Emily’s new case, funnily enough her 39th one, is with the Sullivans and their daughter Lilith. On the surface, the Sullivans are a dysfunctional family who have it drilled into their heads that Lilith is some demon spawn that needs to be sent to hell. One scene in particular, where the Sullivans barricade their daughter into a large oven, is quite harrowing and really highlights the sadistic nature of child abuse. However, this is one of the films only saving graces.
After a rather dramatic rescue, workaholic Emily manages to get the Sullivans checked into a first-class psychiatric facility, leaving Lilith in her capable hands. Obviously it becomes clear all too quickly that Lilith isn’t all sweetness and light as originally observed and Emily soon finds the people closest to her dying bizarre deaths; most notably the supposed suicide of love interest and child psychiatrist Doug, played by Bradley Cooper. Confessing earlier in the film to Lilith that he has a fear of hornets, rather fittingly Doug finds himself locked in his own bathroom with hornets flying out of every orifice. Not pretty. Although Doug’s death is suitably disturbing, the film fails in making him a worthy love interest for Emily and also struggles in introducing the character effectively to the viewer.
As things get progressively worse, Emily resorts to working longer hours than usual, leaving Lilith home alone, hiding all her case files so Lilith can’t contact any of her case targets, and even putting deadbolts on her bedroom door. It soon becomes apparent however, that it’ll take more than a few locks to keep Lilith at bay, and Emily resigns herself to the fact that she needs to kill the child, or the demon inside of her. Despite several attempts to get rid of Lilith, Emily soon discovers that she is able to survive more deaths than Jason. Eventually she resorts to driving them both into a river, finally killing the beast (we hope!) and nearly fatally harming herself. Sadly for Emily, by this point she has already lost her best buddy, potential boyfriend and has no home to speak of. Bummer.

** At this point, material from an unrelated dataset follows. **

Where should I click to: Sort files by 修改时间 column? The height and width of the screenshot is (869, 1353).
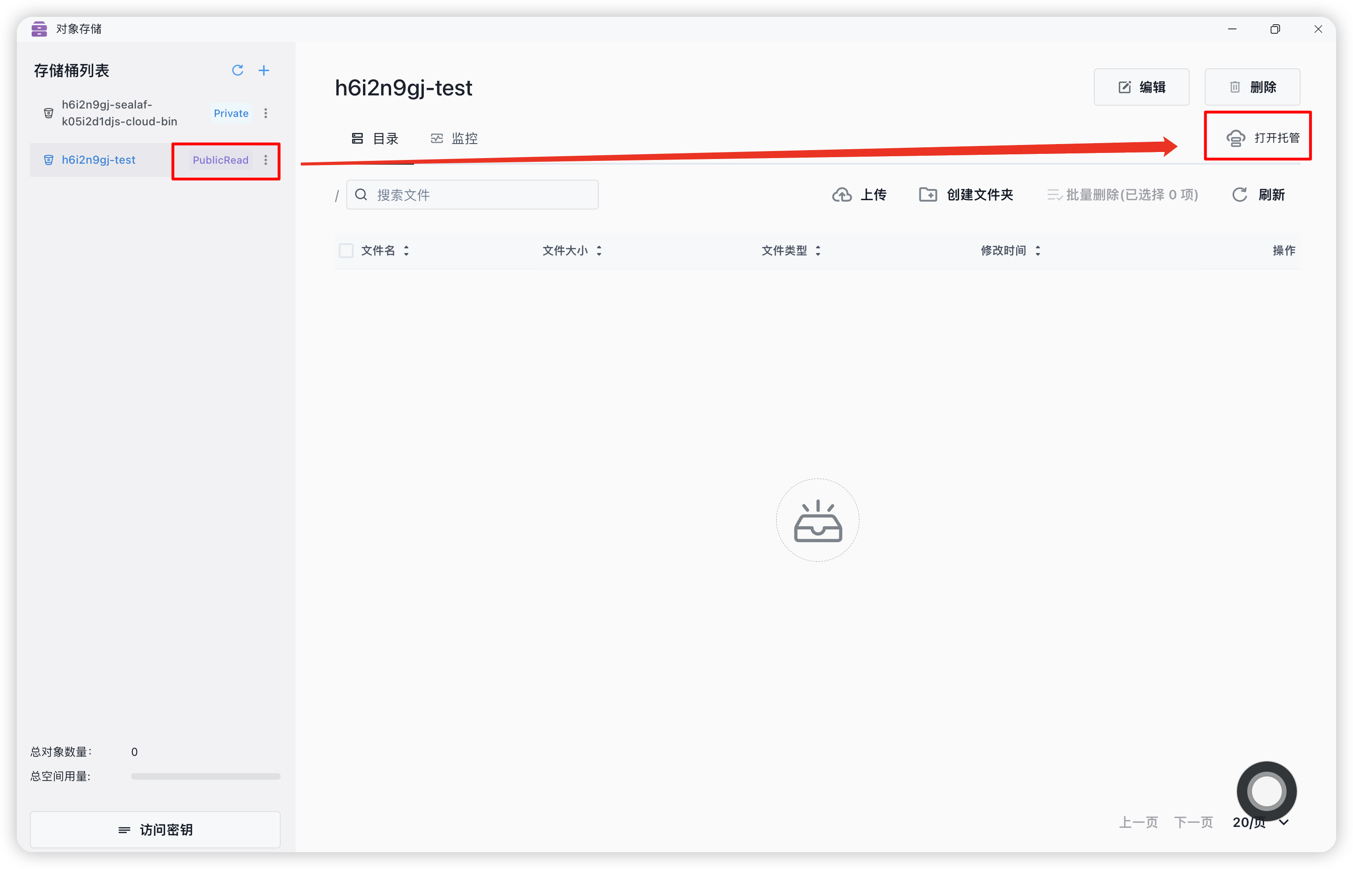click(x=1037, y=251)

The film left me with one lingering question: why had the Sullivans never thought of drowning Lilith in the first place? If it was really that easy, then why the hell not? The ending was a bit of a cop-out for me, after all, would a bit of water really kill a little girl who can murder people with a mere thought, survive a house fire and who is insusceptible to sedation?! Don’t think so…
Case 39 succeeds in offering up several tense and supernatural moments but these are short-lived, meaning it gets a perhaps over-generous 5/10 from me. Unfortunately it’s a storyline that has been rehashed too many times and it’s unsurprising that Paramount delayed the release for so long. Worth a Blockbuster rental but I won’t be adding it to my DVD collection anytime soon.
My recommendation, if you want a real spine-tingling ‘creepy kids’ TV spot, is Supernatural’s ‘The Kids Are Alright’ – Season 3, Episode 2. Scary shizzle.